## Given passage:
As OMB finalizes new FISMA metrics for 2016, agencies and IGs continue to struggle with a disconnect over risk versus compliance.
There always has been healthy tension between auditors and operators. After what seemed a thaw between inspectors general and IT executives over the last few years, a recent event highlighted the continued friction between the two parties in how agencies protect federal data and networks.
During last Thursday’s panel discussion sponsored by AFFIRM in Washington, several CISOs and agency chief information officers talked about the difficulty in moving to a risk-based framework.
Jim Quinn, the lead system engineer for the Department of Homeland Security’s continuous diagnostics and mitigation (CDM) program, said too often IGs rely on checklists to determine whether or not agencies complied with the policy and law requirements.
“They have a standard pro-forma checklist that says ‘Have you done A, B and C?’ with no acknowledgement of whether A, B and C are really things that are important to what you are trying to achieve or whether you have done other things to make those controls less relevant because you’ve put compensating things in that limits your risk on them,” he said. “I think that this is one of the challenges, even looking at things like Federal Information Security Management Act (FISMA) metrics is how do we allow the agencies and departments and the mission groups to really be able to say ‘You have to look at the risk I’m willing to take in the context of what I am doing.’”

## Exercise data:
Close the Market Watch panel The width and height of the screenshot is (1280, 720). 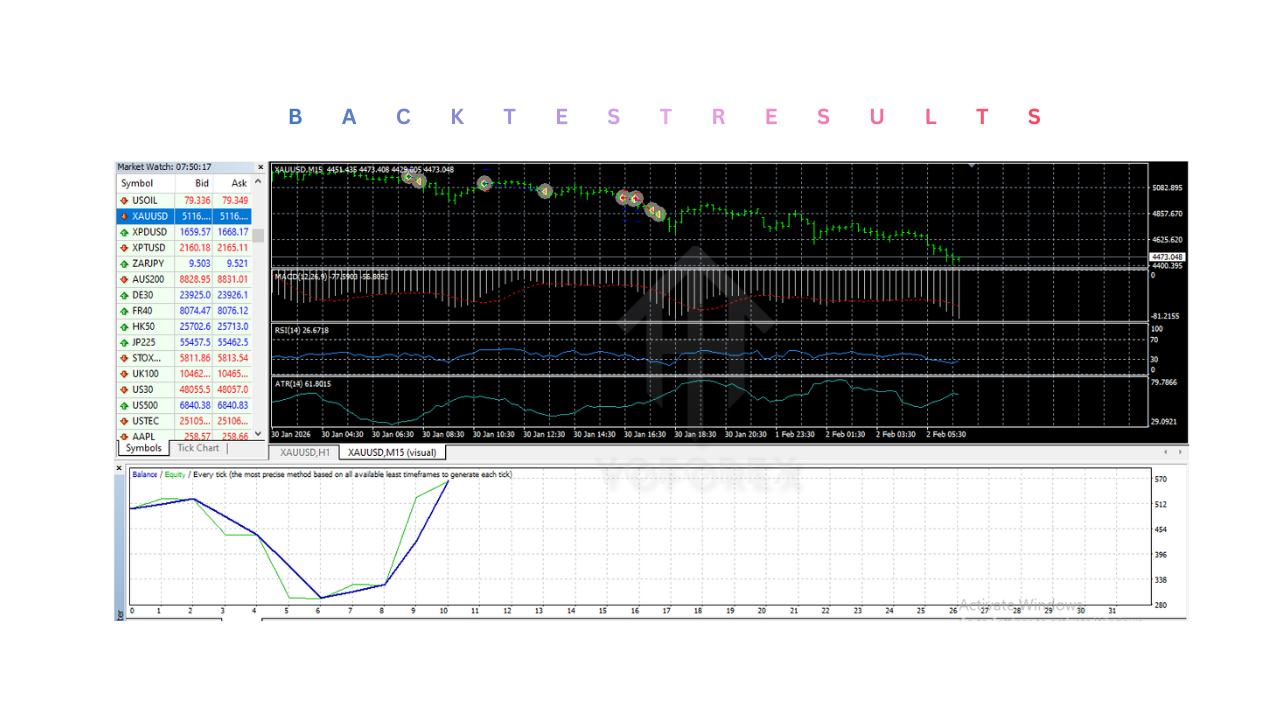pos(260,166)
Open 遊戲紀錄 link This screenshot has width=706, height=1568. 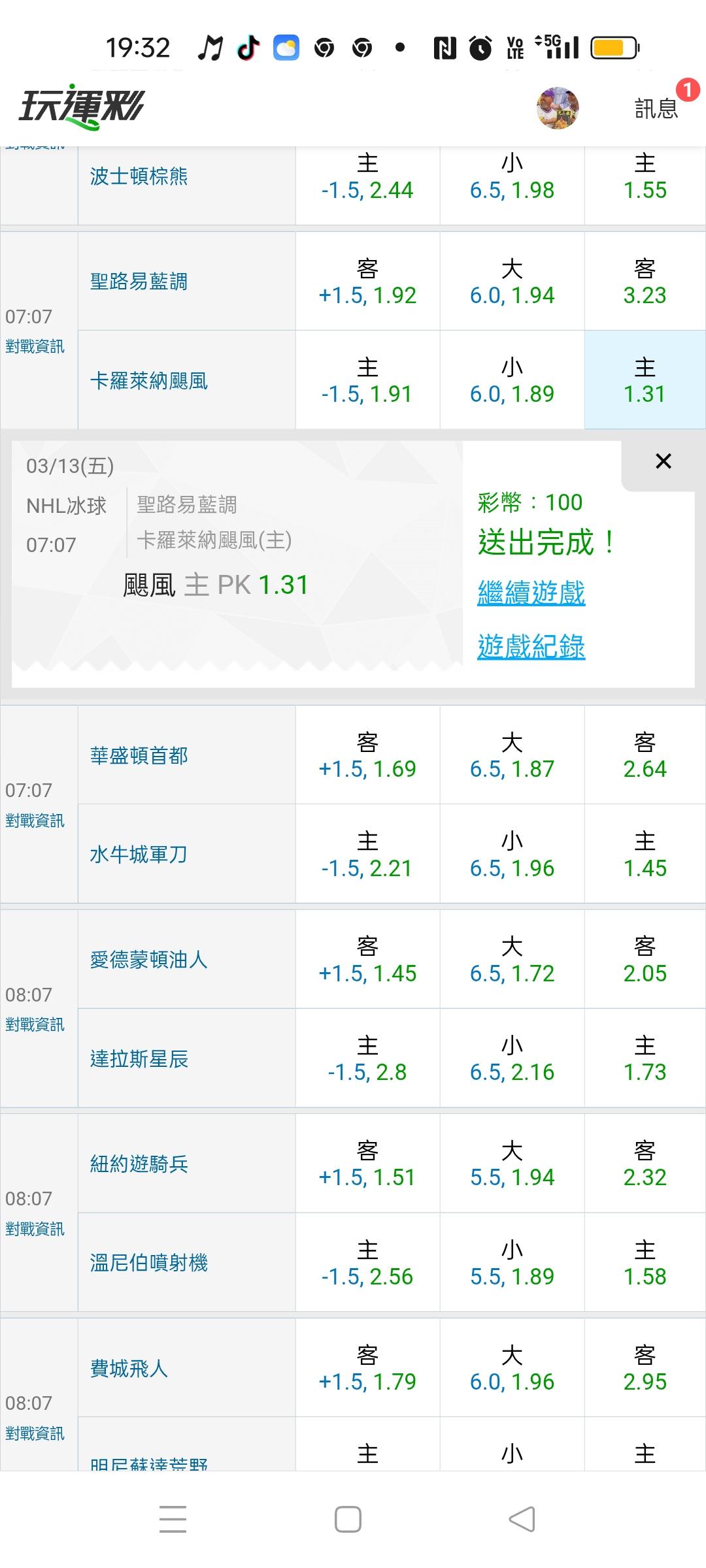coord(531,647)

## Task item:
Reproduce everything in the FISMA passage above from "During last Thursday’s" down to "a risk-based framework.", word for word.

## Problem solution:
During last Thursday’s panel discussion sponsored by AFFIRM in Washington, several CISOs and agency chief information officers talked about the difficulty in moving to a risk-based framework.